I can "see" your microphone sometimes))) And thank you for this tutorial!!
May I ask if you suggest using local exposure settings in the post-process volume? And what about screen space fog scattering?
I use global exposure for the most part! Screenspace fog is a separate paid plugin, which I don't feature because it isn't natively available in UE5
Another brilliant and useful video for architects - thank you. I've always been confused by displacement in unreal. Do Megascan materials have it and does it work with boxy geometry or do you have to subdivide it? I want that effect you have on the arches, but with concrete!
I could really use a video that is for beginners. It's taken me a half an hour just to do the steps through the 4 minute mark. Then at 4:05, you show disabling the lighting, but I can't find this at all. I found how to open Levels, but I can't find out how all those lighting levels appear, even after searching. I'm going to have to bail on this video, as I simply can't move forward with the lighting still on. Got any suggestions for a simpler video? (I've got over 20 years in theatrical lighting as a background, so it's not what lighting is needed to make it look crazy good, it's how to make UE5 do what I already know how to do IRL.)
I made a lighting for beginners tutorial you can check out on my channel ☺️
great video and thank you! did you use vdbs for the torch flames? cheers
Very good video
Great William!!!!!!. O Yeah.. nice: lightning, color, composition... One question... Why you did not use instead a rectangular light a portal light actor to concentrate the sky and light source from the entrance door?

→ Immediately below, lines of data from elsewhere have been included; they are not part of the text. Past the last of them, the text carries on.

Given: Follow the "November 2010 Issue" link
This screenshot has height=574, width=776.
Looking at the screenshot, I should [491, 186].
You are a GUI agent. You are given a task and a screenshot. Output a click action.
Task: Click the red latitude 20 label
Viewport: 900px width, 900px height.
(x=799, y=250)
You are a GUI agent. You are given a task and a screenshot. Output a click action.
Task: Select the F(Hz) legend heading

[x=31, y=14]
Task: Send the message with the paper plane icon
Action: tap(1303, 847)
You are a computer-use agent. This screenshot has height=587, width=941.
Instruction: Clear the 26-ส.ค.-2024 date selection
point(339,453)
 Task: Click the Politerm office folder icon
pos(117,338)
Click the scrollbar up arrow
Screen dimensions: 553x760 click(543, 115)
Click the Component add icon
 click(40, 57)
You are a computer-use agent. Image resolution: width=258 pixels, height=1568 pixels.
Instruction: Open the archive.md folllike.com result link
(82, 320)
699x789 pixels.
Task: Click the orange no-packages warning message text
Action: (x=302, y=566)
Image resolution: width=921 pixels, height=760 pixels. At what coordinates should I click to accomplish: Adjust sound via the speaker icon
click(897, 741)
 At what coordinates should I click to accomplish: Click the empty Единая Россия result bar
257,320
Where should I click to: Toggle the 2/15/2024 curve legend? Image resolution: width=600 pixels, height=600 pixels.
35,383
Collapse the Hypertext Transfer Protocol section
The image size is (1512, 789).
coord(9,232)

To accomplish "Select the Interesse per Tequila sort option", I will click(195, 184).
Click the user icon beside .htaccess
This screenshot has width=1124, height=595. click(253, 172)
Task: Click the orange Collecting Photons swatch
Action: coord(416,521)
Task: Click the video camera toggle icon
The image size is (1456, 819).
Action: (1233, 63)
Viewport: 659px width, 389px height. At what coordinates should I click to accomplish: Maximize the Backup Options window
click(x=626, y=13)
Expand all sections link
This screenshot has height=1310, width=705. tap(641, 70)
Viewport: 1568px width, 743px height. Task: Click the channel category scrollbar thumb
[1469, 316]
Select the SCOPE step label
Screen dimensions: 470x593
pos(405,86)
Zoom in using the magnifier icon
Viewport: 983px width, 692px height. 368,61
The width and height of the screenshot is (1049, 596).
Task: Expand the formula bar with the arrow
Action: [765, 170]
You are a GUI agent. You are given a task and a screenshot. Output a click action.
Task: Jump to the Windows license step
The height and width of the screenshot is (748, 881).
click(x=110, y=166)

I did use a rect light. But light portals aren’t a thing anymore, unless you are using baked lighting, which we are not doing here.
Finally ❤
hi. why dont you use hardware ray tracing shadows in the project settings? wouldn't it give a better result ?
No. I only use hardware raytracing on the lights that need it in this video, because hardware raytracing has a lot of side effects that aren't always good when combined with Lumen. :)
@@WilliamFaucher maybe it is specific for your project. I made a bedroom and to achieve the same shadoes as path tracing mode i had to enable rt shadows in the project settings. Without it it looks weird, like there is no shadows at all 😀. Ok there are shadows but not the little ones, like screen space shadows would be. Anyway, thanks for the video. And please make more videos on unreal engine.
This was an absolutely stunning eye opener to things I did not understand with the lighting systems of Unreal Engine. Such an amazing learning experience as well as a look at my next potential laptop. Haha! Thanks William! You rock as always.
wonderful
Thank you, William! Love your tutorials, always so informative 🤩
Thank you!!!
Thank you
Thanks a lot William, really awesome !!
Just a question because I'm having issues with rendering sometimes, as you can see there is light/reflections flickering in Lumen ! How can I fix it in rendering ?
Would really appreciate you if you can help me about it. 🙌
You can attenuate this issues changing the lumen configuration in post process volume in "Lumen Global Illumination" and "Advanced". Another tip is always put more lights in the scene if this problem occurs.
Thank you so much sir helpfull toturial
Hi William, thanks so much for another great tutorial.
I have one question for you please. I have two projects in version 5.1 and I would like to convert them and continue either in version 5.2 or straight away in 5.3.
Could you please advise me which is better? Thank you. Kristof
Don't convert, rather duplicate, change version on the new one, test everything, and once you happy stay with the newer version.
Thanks!
In the PPV under Lumen, there is a parameter for Skulight Leaking set to 0. What is that doing do help get rid of light bleeding/leaking?
awesome
why don't you use skylight leaking? I think this was meant as workaround if lumen does not get enough light from the skylight.